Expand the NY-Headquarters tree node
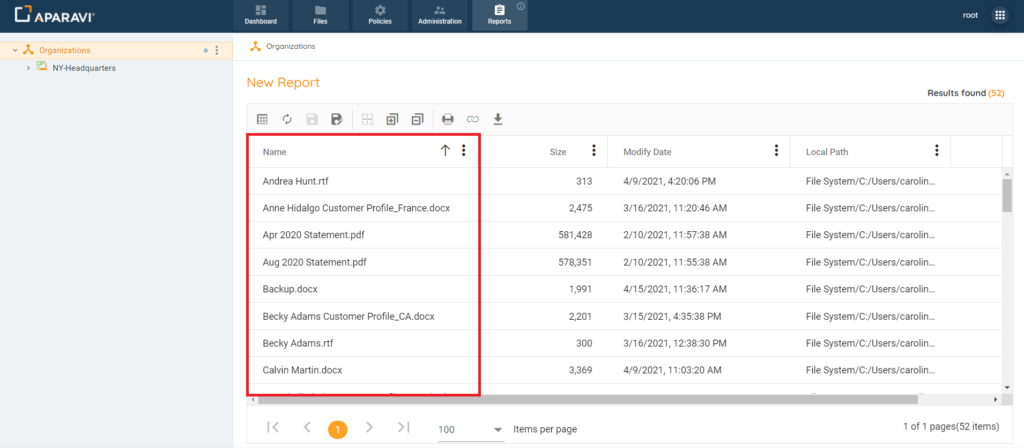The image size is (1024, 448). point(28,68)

▬▬▬▬▬▬

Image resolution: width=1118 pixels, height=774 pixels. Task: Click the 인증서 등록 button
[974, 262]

▬▬▬▬▬▬

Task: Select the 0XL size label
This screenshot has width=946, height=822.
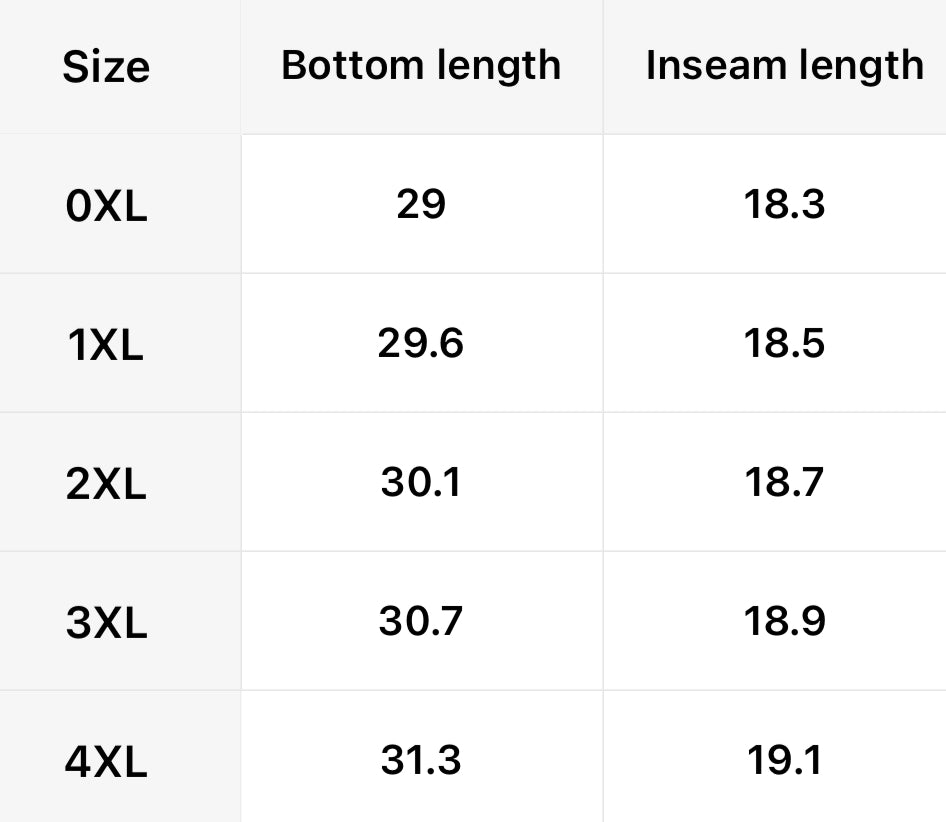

▬▬▬▬▬▬

■ Exercise:
Reproduce only the lines above spanning from the line containing "Task: Select the 0XL size label" through the line containing "This screenshot has width=946, height=822.", word for word.

■ Written answer:
Task: Select the 0XL size label
This screenshot has width=946, height=822.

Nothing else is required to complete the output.